Notebook runtime: about 4 minutes on my computer

<a id="performance"></a>
## Score Summary:

### one-stage, no clusters

#### 7 classes, no clusters
0.6462772739719035\
[0.88499025, 0.57553957, 0.13333333, 0.28, 0.28571429, 0.3902439, 0.65853659]
 
#### 4 classes, no clusters
0.706612591329458\
[0.87814313, 0.52320675, 0.55497382, 0.63354037]

#### 4 class alt no clusters
0.7378931899018644\
[0.88316832, 0.51101322, 0.67540984, 0.72463768]

#### 2 class no clusters
0.9088498774843347\
[0.8940678 , 0.92113565]

### one-stage, with clustering

#### 7 class with clustering
0.6981130120478787\
[0.89940828, 0.65384615, 0.13333333, 0.40677966, 0.49180328, 0.43181818, 0.72093023]

#### 4 class with clustering
0.7954788209205903\
[0.91848907, 0.69387755, 0.65306122, 0.74074074]

#### 4 class alt with clustering
0.7674903161456883\
[0.8950495 , 0.56410256, 0.72483221, 0.72463768]

#### 2 class with clustering
0.9162620322390561\
[0.90336134, 0.92698413]

### two-stage, no clustering

#### two-stage 7 class, no clusters
0.6674254958803228\
[0.8940678, 0.63057325, 0.24, 0.30508475, 0.31034483, 0.34210526, 0.62337662]

#### two-stage 4 class, no clusters
0.7229682104036999\
[0.8940678 , 0.61016949, 0.5326087 , 0.59354839]
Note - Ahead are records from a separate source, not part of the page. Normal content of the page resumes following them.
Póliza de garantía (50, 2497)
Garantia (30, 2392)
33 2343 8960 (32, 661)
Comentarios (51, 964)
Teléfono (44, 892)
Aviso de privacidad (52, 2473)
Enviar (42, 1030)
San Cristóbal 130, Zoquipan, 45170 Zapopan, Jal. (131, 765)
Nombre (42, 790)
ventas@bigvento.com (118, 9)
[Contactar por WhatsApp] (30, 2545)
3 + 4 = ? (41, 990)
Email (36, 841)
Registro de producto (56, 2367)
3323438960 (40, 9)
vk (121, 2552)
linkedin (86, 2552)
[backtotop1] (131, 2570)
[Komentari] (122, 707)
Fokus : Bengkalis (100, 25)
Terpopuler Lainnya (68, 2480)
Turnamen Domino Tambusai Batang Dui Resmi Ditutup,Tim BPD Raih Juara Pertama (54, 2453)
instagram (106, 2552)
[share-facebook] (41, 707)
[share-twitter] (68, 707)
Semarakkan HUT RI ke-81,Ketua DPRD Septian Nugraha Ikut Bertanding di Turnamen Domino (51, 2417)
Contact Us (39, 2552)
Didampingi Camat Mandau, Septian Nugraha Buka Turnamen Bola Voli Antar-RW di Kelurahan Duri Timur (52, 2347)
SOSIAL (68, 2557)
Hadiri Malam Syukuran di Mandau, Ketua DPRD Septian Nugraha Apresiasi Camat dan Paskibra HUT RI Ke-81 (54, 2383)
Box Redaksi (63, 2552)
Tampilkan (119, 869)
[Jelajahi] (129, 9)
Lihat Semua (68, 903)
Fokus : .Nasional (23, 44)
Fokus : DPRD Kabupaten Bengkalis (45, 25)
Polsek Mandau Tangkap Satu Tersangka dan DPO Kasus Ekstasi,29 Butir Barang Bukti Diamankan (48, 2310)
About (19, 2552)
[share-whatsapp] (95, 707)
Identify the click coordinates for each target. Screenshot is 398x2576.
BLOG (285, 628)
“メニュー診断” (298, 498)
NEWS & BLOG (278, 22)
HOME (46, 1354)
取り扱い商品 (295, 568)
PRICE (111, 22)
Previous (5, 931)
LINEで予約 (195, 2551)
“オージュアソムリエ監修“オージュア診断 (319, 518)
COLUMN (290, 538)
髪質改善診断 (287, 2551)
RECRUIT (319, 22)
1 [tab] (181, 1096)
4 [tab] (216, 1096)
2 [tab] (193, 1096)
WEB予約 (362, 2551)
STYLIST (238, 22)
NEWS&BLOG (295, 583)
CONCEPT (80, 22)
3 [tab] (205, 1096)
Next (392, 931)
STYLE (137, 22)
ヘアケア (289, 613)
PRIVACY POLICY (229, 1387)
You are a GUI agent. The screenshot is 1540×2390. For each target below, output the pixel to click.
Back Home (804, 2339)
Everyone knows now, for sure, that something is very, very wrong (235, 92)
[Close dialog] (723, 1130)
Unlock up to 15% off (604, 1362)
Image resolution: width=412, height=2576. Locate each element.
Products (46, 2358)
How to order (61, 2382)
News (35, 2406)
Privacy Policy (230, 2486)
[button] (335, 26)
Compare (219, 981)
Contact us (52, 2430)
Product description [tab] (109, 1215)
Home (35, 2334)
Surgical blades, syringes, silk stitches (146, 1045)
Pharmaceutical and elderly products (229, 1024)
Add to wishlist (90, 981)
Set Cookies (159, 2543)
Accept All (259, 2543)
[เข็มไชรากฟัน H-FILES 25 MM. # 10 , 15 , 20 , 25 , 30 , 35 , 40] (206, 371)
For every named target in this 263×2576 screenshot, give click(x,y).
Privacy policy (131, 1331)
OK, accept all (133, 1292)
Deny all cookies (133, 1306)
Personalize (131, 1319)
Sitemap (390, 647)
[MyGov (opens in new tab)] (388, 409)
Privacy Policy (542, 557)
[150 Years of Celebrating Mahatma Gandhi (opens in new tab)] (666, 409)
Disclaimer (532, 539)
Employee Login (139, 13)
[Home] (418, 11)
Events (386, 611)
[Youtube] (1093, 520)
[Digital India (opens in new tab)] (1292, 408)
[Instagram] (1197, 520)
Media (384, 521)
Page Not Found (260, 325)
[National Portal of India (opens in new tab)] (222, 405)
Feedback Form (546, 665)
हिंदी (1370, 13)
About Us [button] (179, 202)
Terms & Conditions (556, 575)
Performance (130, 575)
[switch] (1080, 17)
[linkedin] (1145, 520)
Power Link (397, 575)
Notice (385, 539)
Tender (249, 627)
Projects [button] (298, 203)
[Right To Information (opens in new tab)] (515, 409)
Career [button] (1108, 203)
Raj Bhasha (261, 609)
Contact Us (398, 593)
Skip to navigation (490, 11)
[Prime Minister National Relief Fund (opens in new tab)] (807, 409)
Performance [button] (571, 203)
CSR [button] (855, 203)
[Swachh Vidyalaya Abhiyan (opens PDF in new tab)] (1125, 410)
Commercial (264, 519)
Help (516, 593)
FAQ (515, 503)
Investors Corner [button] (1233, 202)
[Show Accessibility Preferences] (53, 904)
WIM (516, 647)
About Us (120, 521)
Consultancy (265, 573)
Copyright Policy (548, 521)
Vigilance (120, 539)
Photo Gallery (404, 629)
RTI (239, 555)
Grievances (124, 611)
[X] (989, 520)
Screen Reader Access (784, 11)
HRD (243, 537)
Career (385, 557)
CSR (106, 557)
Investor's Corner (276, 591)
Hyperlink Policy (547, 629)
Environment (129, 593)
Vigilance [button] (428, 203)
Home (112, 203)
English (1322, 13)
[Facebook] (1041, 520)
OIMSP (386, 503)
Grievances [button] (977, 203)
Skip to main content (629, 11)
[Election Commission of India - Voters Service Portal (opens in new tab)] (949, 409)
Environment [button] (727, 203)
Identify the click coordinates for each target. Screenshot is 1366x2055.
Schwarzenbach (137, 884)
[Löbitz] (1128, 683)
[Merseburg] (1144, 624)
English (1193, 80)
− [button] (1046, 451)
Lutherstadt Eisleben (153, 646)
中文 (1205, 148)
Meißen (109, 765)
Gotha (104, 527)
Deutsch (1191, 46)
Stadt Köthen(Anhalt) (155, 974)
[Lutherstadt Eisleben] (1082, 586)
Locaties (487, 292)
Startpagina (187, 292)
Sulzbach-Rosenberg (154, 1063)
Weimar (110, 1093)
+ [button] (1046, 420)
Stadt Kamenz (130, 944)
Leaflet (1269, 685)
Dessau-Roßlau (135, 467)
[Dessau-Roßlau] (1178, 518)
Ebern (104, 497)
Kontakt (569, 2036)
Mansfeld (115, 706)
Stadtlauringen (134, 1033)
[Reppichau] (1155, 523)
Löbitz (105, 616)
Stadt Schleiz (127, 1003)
#### two-stage 4 class alt, no clusters
0.7307719431394758\
[0.8940678 , 0.56589147, 0.63949843, 0.52631579]

### two-stage, with clustering

#### two-stage 7 class with clustering
0.7324626277882527\
[0.90336134, 0.68939394, 0.39285714, 0.57894737, 0.49315068, 0.43835616, 0.68181818]

#### two-stage 4 class with clustering
0.735776201933809\
[0.90336134, 0.6552901 , 0.53658537, 0.57575758]

#### two-stage 4 class alt with clustering
0.7637156014905899\
[0.90336134, 0.58666667, 0.70440252, 0.64367816]

## Performance Summary

### best 7 class model: two-stage 7 class with clustering (7/8)

#### best 7 class overall
- two-stage 7 class with clustering, 0.7324626277882527

#### best 7 class ZU
- two-stage 7 class with clustering, 0.90336134

#### best 7 class PU
- two-stage 7 class with clustering, 0.68939394

#### best 7 class NU
- two-stage 7 class with clustering, 0.39285714

#### best 7 class RU
- two-stage 7 class with clustering, 0.57894737

#### best 7 class UU
- two-stage 7 class with clustering, 0.49315068

#### best 7 class OU
- two-stage 7 class with clustering, 0.43835616

#### best 7 class Uber
- 7 class with clustering, 0.72093023

### best 4 class model: 4 class with clustering (4/5), one-stage

#### best 4 class overall
- 4 class with clustering, 0.7954788209205903

#### best 4 class "not competitive"
- 4 class with clustering, 0.91848907

#### best 4 class "low competitive"
- 4 class with clustering, 0.69387755

#### best 4 class "mid competitive"
- 4 class alt with clustering, 0.72483221

#### best 4 class "high competitive"
- 4 class with clustering, 0.74074074

### best 2 class model: 2 class with clustering

## Explainability Summary

The models with only two classes, as well as the first stages of the two stage models, are the most easily and usefully explainable, since they have one set of coefficients which tells us the relative contribution of each feature to the model.

The 7 and 4 class models, as well as the second stages of the two stage models, are less easily explainable because they have multiple sets of coefficients for each class, but they do give us more nuance about how the features contribute to a pokemon being sorted in each tier, in addition to a more nuanced assessment in the first place.